| Quelle |
Do, 11.09.2008 |  # | (467) | 0 K | Ihr Kommentar | abgelegt: musik und so



 

Lesereise

Ich bin immer noch weg, sitze auf einer Mauer, auf einer langen Stadtmauer, gelbe Steine, Felsen, naturbelassen, heiß, trocken, staubig, Jahrhunderte alt. Auf der rechten Seite stehen eine alte Kirche und ein Minarett friedlich nebeneinander, unter dem Minarett leuchtet eine blau gestrichene Kuppel, ein typisches und unvergleichliches Blau, kein zartes Himmelblau, auch nicht das dunkle Blau des Meeres auf der linken Seite, nein, es ist das Abbild des Himmels über mir, tief und weit. Auf dem Meer ziehen ein paar Schiffe, in der Ferne große Felsen, Berge, spärlich mit Bäumen bewachsen, unter mir Straßenlärm, hupende Autos, schimpfende Fahrer, kleine Motorroller flitzen durch enge Gassen, die Liebste reicht mir ein Wasser, das wunderbar süß schmeckt, süß und erfrischend, denn ich habe Durst, schrecklichen Durst und eine ausgetrocknete Kehle, durch die jetzt das süße, kalte Wasser rinnt und langsam irgendwo in den Weiten des Körpers verschwindet, verdampft und neue Energie freisetzt. Hier bin ich zu Hause, denke ich, bin ich hier zu Hause? Ja und nein, nein und ja, hier scheint alles möglich.

| Pflichtaufgabe 1 |
Welche Farbe hat laut dem Text „Lesereise“ die Kuppel unter dem Minarett?
Der Text „Lesereise“ und die Datensätze haben unterschiedliche Herkunft.

| Datenteil |
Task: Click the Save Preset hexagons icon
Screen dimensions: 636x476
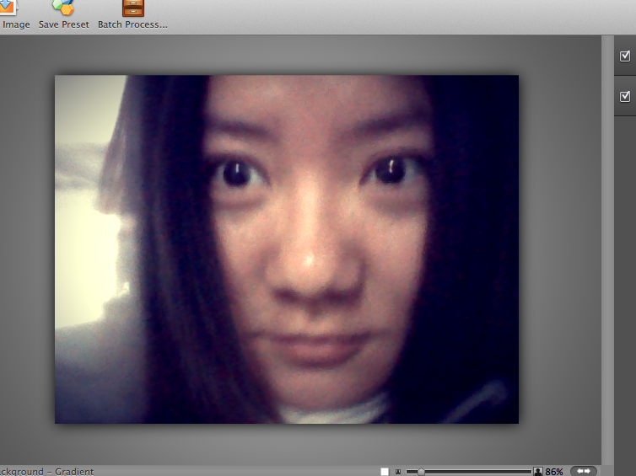Action: point(62,8)
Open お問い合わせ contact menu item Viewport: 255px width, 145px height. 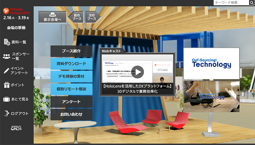71,114
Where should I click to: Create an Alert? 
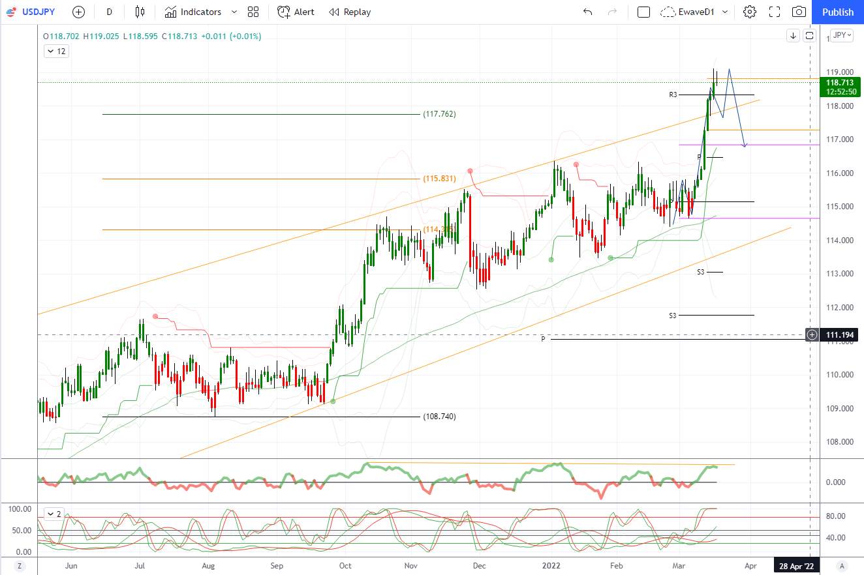(x=296, y=12)
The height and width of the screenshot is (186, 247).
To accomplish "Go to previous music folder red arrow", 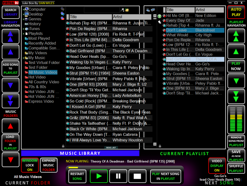I will (10, 126).
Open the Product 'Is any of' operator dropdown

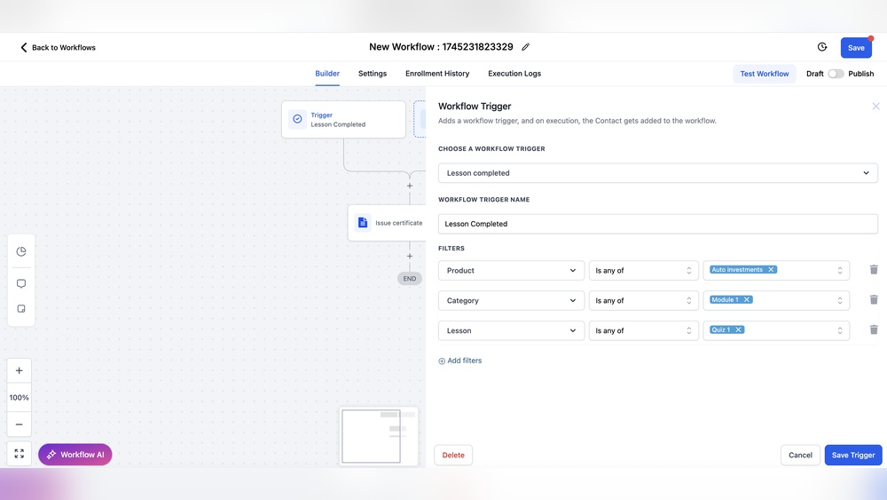(643, 270)
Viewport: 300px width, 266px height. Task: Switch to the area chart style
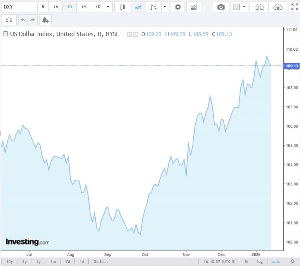[138, 7]
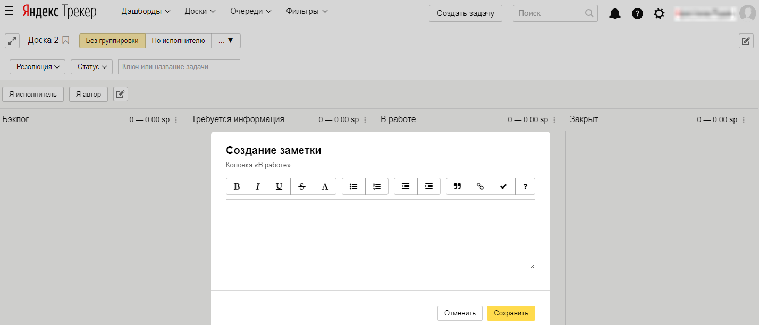759x325 pixels.
Task: Open notifications bell icon
Action: (615, 14)
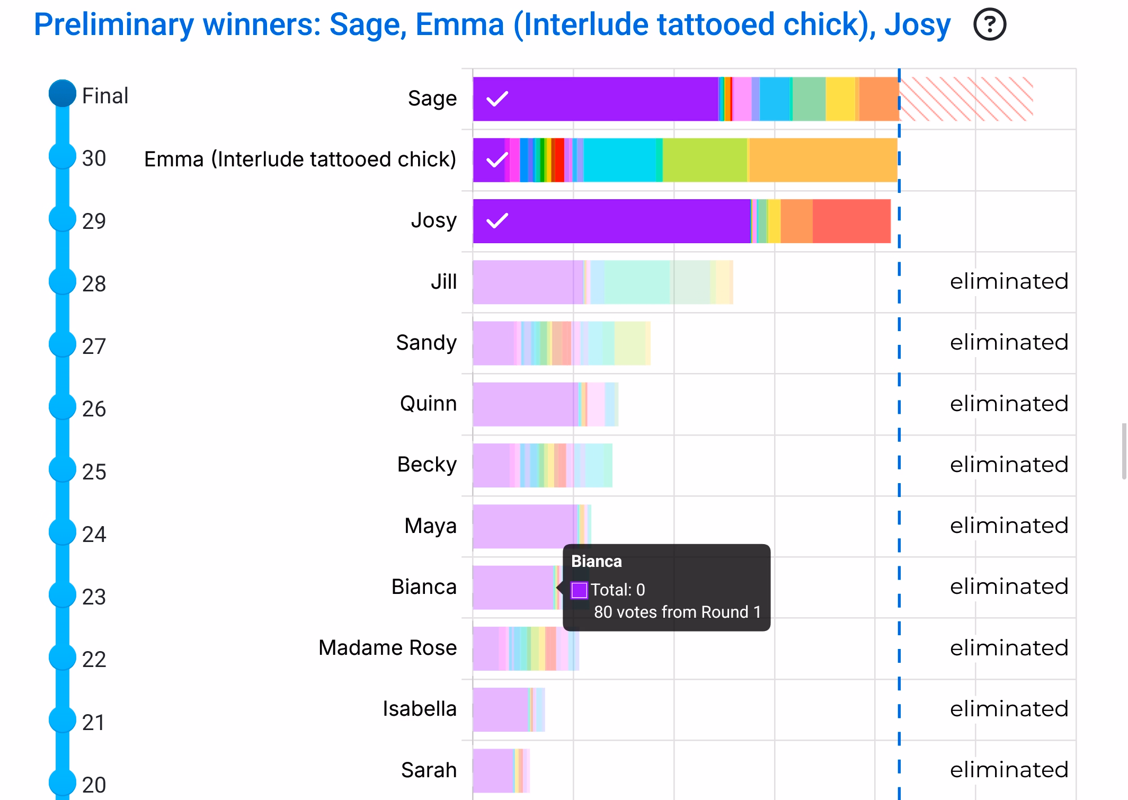This screenshot has height=800, width=1128.
Task: Click Isabella's first-round purple bar
Action: tap(500, 709)
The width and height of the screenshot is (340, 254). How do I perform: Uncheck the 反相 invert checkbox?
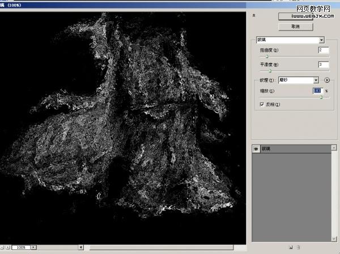[262, 104]
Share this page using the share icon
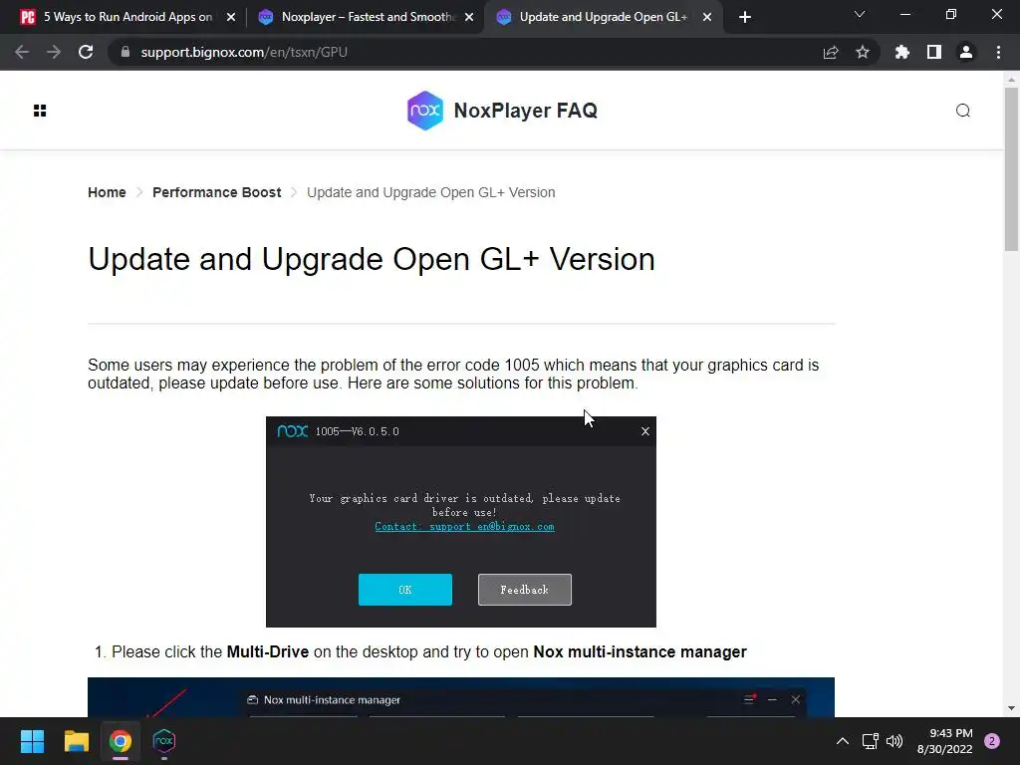 pos(831,52)
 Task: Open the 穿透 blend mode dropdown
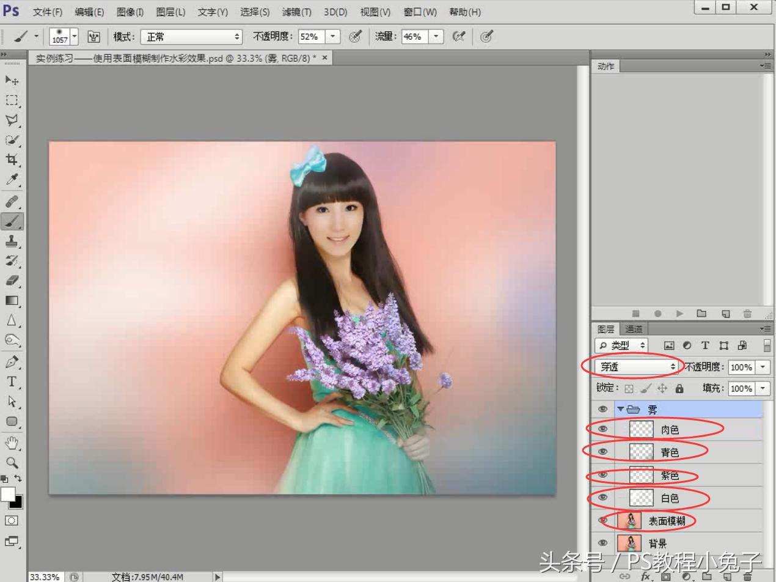click(x=638, y=367)
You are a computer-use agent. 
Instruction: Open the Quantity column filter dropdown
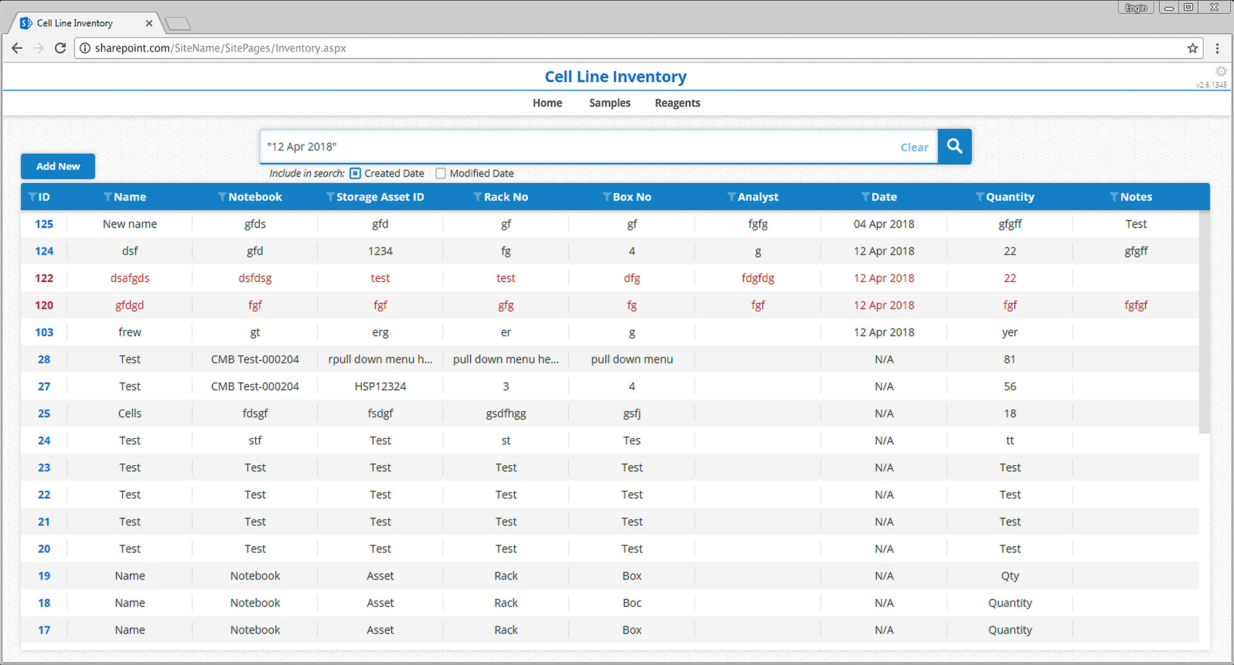point(979,197)
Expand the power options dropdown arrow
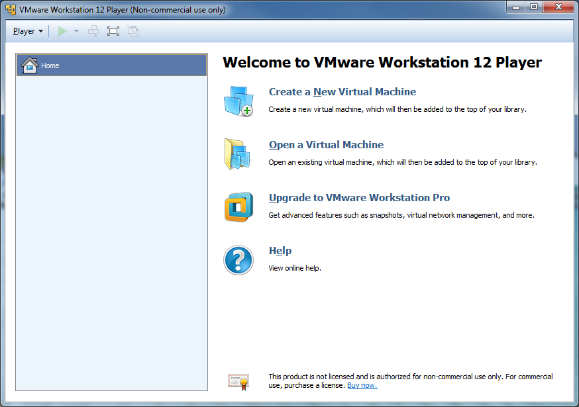This screenshot has width=579, height=407. click(76, 31)
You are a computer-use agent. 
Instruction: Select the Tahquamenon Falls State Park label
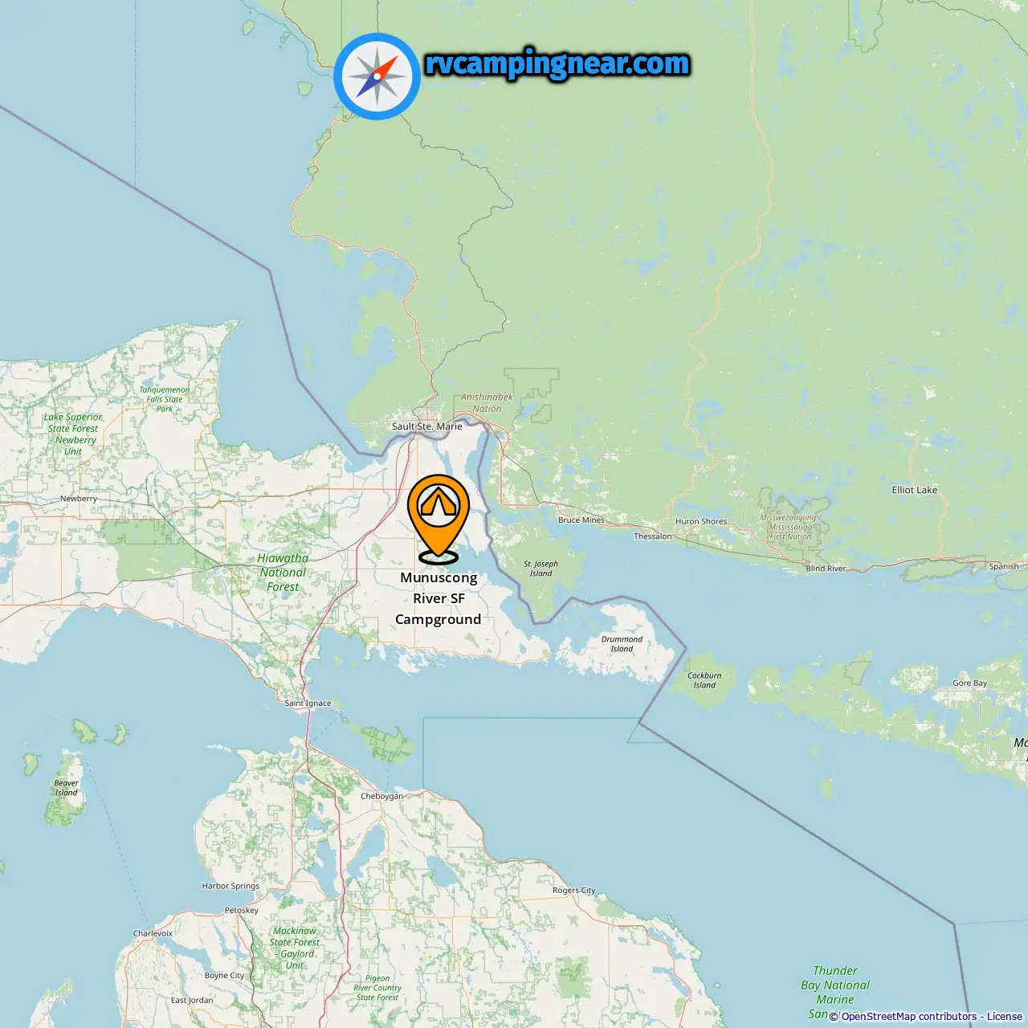[165, 399]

| Pflichtaufgabe 2 |
Tippe bitte die Zeilen der Datensätze von der Zeile mit „Viewport: 300px width, 266px“ bis zum Ende der Datensätze genau ab, beide Enden eingeschlossen. Lass die Bilder in deiner Antwort weg.

| Vollständige Antwort 1 |
Die Kuppel ist blau gestrichen.

| Vollständige Antwort 2 |
Viewport: 300px width, 266px height. Task: Switch to the area chart style
[138, 7]
759x325 pixels.
Task: Open notifications bell icon
Action: (615, 14)
This screenshot has height=800, width=1128.
Task: Click Isabella's first-round purple bar
Action: tap(500, 709)
The width and height of the screenshot is (340, 254). How do I perform: Uncheck the 反相 invert checkbox?
[262, 104]
Share this page using the share icon
 pos(831,52)
 Task: Open the 穿透 blend mode dropdown
click(x=638, y=367)
You are a computer-use agent. 
Instruction: Open the Quantity column filter dropdown
point(979,197)
Expand the power options dropdown arrow
This screenshot has width=579, height=407. click(76, 31)
You are a computer-use agent. 
Instruction: Select the Tahquamenon Falls State Park label
[165, 399]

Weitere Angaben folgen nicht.